* **Stored items**
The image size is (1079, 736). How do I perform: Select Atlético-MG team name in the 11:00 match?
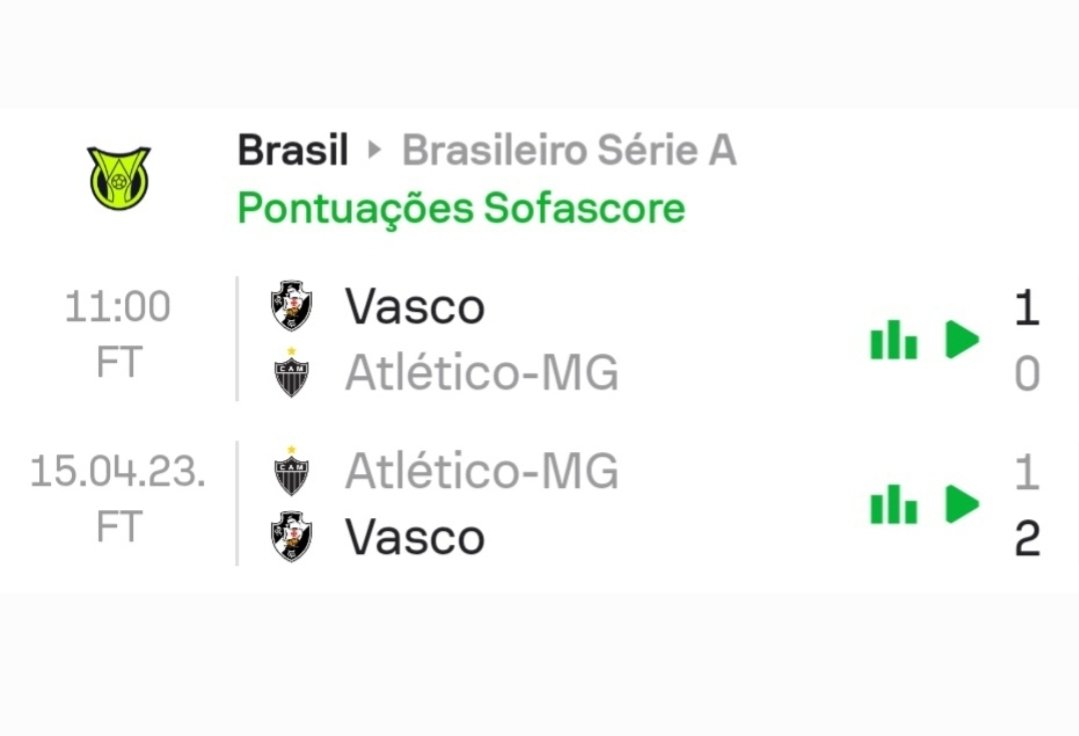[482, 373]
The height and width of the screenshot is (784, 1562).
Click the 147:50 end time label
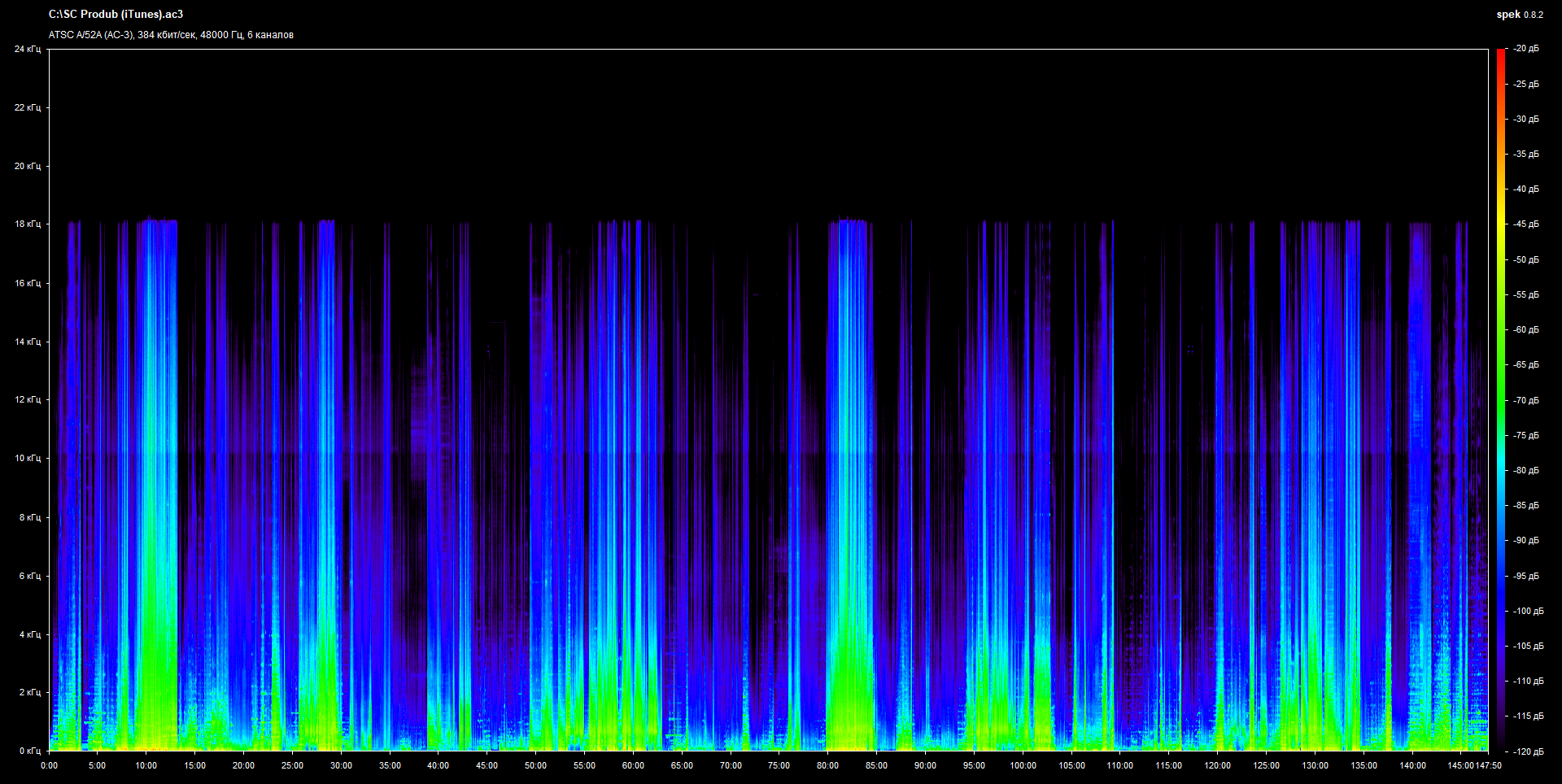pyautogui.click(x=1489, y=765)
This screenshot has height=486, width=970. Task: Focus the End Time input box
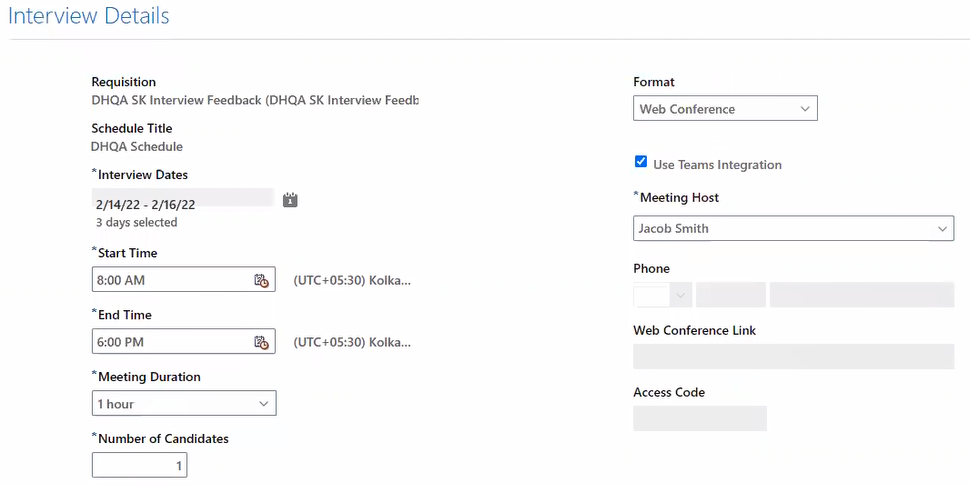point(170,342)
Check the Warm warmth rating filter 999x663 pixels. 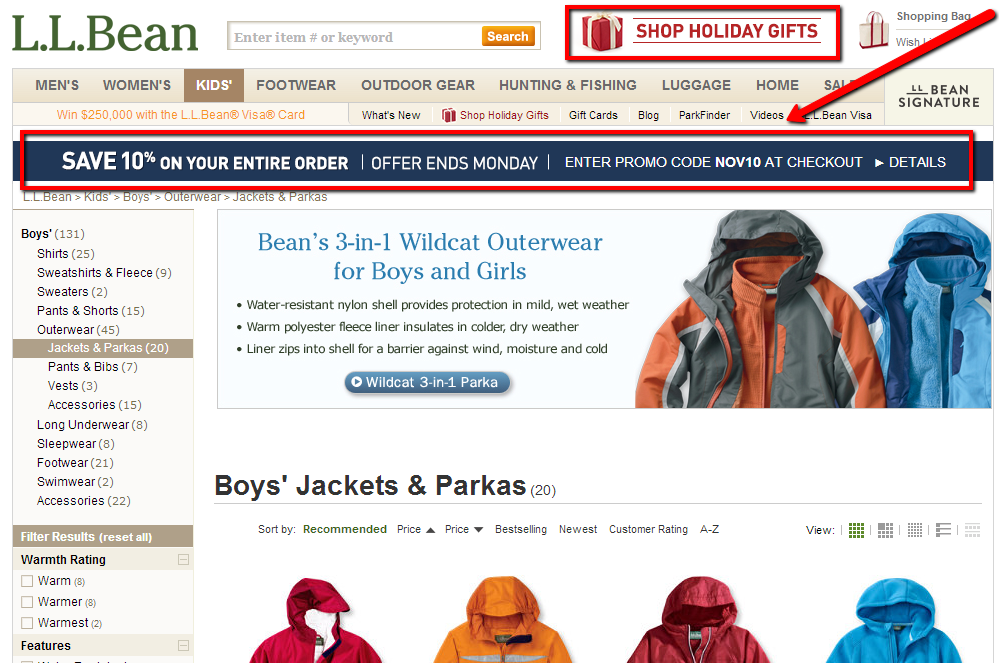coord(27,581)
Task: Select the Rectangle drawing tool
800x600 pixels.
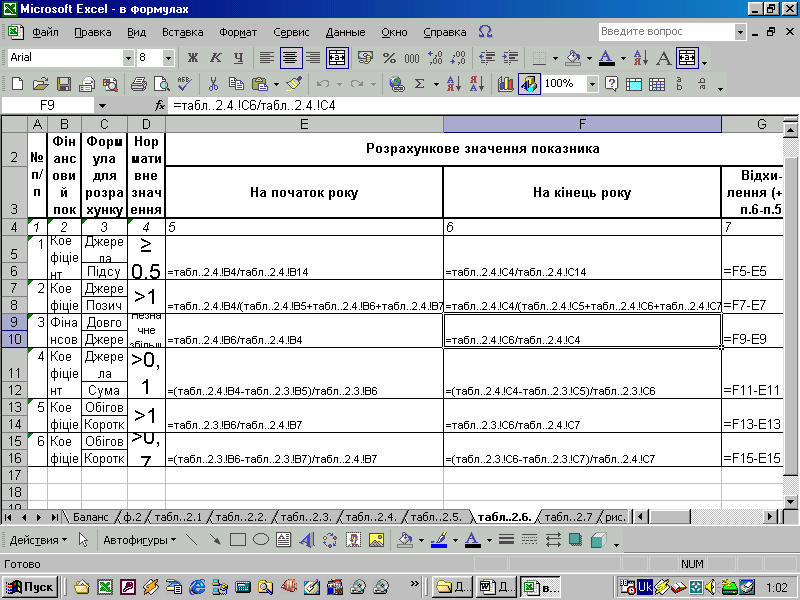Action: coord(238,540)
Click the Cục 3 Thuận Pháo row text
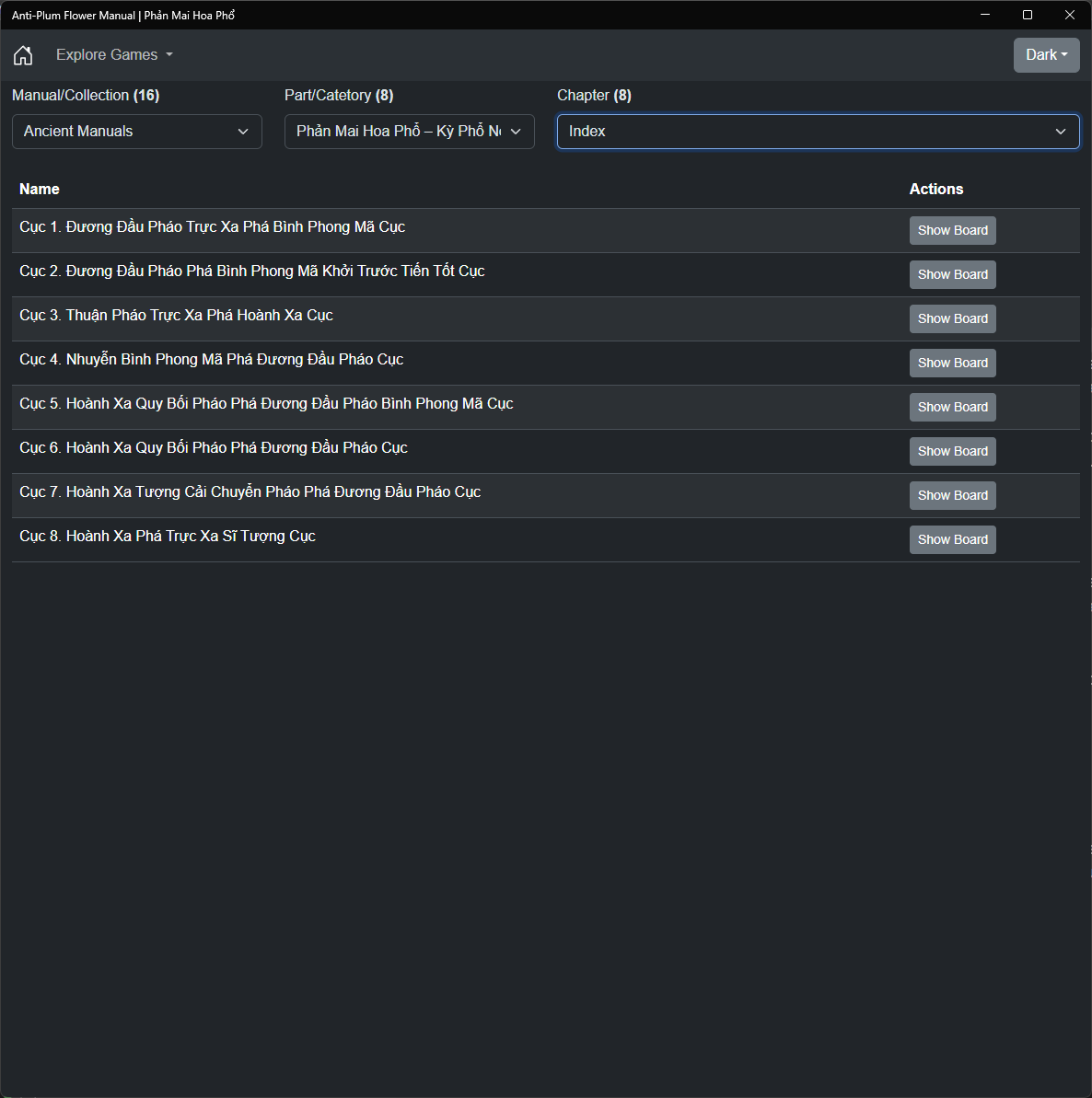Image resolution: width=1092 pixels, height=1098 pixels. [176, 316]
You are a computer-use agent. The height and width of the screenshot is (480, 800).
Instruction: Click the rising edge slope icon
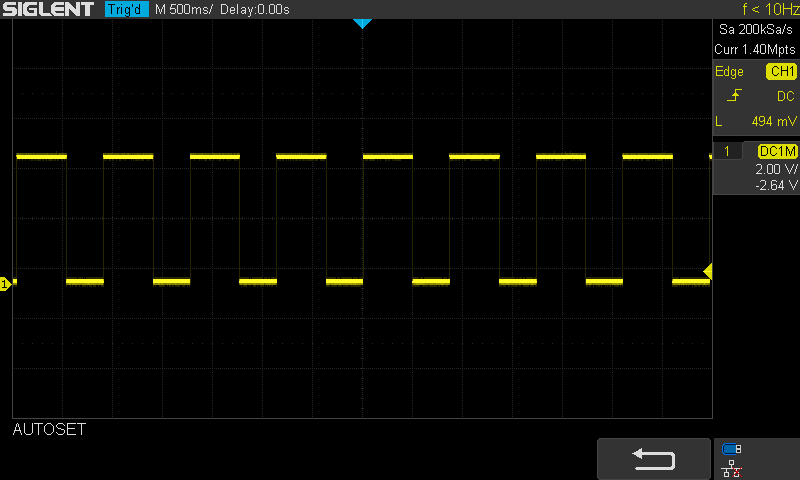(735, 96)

* **What the exercise asks**
Your answer must be the exact lines from the one containing "800x600 pixels." through the last line of the records above, with both included and no pictures.

* **Exercise output**
800x600 pixels.
Action: coord(238,540)
Click the Cục 3 Thuận Pháo row text
Image resolution: width=1092 pixels, height=1098 pixels. [176, 316]
You are a computer-use agent. The height and width of the screenshot is (480, 800).
Instruction: Click the rising edge slope icon
(735, 96)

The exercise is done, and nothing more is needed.